New PDF slides version (presented at the Bay Area R Users Meetup October 13, 2009).

We at Win-Vector LLC appear to like R a bit more than some of our, perhaps wiser, colleagues ( see: Choose your weapon: Matlab, R or something else? and R and data ). While we do like R (see: Exciting Technique #1: The “R” language ) we also understand the need to defend oneself against the abuse regularly dished out by R. Here we will quickly share a few fighting techniques.

If you are not already using R the following will not mean much. If you are using R this may scratch a few itches.
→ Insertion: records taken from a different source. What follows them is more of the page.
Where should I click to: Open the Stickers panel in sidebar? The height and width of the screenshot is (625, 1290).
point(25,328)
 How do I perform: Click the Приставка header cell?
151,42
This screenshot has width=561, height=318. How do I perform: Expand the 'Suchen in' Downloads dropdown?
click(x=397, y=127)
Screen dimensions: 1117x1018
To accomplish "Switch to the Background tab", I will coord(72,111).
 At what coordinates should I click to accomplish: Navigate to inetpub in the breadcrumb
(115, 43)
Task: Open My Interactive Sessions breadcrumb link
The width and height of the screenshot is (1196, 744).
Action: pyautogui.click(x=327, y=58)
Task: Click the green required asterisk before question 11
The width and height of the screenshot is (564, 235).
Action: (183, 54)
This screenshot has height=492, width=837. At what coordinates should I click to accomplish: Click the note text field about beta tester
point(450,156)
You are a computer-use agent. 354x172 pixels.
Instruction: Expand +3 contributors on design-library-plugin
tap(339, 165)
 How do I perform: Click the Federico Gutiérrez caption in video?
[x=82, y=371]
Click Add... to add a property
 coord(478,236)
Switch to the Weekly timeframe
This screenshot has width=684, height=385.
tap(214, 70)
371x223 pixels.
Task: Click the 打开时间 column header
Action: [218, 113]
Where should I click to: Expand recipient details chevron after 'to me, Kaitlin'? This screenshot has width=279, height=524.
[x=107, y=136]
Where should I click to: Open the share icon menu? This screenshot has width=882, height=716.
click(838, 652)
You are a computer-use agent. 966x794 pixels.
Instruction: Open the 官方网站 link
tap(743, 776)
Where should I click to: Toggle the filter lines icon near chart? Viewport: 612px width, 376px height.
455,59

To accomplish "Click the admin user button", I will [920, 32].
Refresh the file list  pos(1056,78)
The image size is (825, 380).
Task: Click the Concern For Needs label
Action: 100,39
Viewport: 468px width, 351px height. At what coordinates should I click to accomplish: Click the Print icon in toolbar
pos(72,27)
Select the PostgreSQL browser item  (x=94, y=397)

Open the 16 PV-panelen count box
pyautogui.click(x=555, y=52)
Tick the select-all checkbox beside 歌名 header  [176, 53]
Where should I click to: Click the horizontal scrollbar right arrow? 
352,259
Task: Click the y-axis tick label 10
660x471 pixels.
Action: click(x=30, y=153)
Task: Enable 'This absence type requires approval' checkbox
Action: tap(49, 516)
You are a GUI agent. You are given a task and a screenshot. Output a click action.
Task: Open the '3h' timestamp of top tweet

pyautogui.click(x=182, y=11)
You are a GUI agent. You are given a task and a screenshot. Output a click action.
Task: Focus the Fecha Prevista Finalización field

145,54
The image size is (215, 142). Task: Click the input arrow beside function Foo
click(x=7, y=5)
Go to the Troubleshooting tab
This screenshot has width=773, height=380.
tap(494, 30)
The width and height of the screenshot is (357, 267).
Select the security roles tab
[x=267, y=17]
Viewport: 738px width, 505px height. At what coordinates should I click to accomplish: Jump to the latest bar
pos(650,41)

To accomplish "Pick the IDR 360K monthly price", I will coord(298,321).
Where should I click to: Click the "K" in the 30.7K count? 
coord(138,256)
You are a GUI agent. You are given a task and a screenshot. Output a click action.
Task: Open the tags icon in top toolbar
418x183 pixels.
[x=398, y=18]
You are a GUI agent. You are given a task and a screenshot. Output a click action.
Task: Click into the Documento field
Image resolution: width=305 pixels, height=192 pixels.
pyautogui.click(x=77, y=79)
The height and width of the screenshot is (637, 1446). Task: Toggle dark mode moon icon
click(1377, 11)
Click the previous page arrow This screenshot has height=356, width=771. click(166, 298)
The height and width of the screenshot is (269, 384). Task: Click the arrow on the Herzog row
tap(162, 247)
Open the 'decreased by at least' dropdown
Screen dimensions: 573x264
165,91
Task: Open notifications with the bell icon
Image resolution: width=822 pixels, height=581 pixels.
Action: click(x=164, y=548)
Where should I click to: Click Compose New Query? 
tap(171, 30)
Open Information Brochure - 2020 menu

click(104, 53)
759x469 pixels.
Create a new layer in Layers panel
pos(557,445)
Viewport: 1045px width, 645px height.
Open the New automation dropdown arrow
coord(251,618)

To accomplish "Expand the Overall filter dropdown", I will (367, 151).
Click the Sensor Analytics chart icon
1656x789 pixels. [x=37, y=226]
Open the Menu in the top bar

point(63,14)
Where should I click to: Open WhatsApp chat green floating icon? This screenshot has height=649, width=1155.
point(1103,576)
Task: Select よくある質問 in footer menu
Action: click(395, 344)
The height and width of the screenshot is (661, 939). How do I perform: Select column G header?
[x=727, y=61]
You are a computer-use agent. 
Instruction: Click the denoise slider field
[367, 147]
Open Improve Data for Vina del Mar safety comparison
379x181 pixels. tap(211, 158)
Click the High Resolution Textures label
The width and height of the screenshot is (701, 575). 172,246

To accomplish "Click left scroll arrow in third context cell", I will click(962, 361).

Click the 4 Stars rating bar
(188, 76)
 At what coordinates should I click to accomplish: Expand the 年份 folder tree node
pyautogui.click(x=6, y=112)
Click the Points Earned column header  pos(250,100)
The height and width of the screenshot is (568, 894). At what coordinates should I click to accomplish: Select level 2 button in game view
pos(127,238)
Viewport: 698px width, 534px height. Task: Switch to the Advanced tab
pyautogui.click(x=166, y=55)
  • First: Write down everything- keep notes in a separate file.

    When you do figure out how to do something in R it will be concise, powerful and completely un-mnemonic and impossible to find again through the help system.

  • Second: Find some way to search for R answers.

    http://stackoverflow.com/questions/102056/how-to-search-for-r-materials

  • Third: Learn unclass().

    # Here is an example of fitting a linear model (from the help(glm) documentation)
    ## Dobson (1990) Page 93: Randomized Controlled Trial :
    > counts <- c(18,17,15,20,10,20,25,13,12)
    > outcome <- gl(3,1,9)
    > treatment <- gl(3,3)
    > glm.D93 <- glm(counts ~ outcome + treatment, family=poisson())
    
    

    Want to get the model coefficients and don't feel like suffering through the documentation/help system? You can't inspect the glm.D93 object because it has overridden the print() and summary() methods to hide details (in particular you can't find the member data). No problem, type this:

    > model <- unclass(glm.D93)
    

    The model is now a harmless list without a bunch of pesky methods hiding the information.

  • Fourth: learn how to list class and methods.

    Often one of methods(), showMethods() or getS3Method() can show you what methods are on a class or object. Be prepared to try them all as they apply in different contexts.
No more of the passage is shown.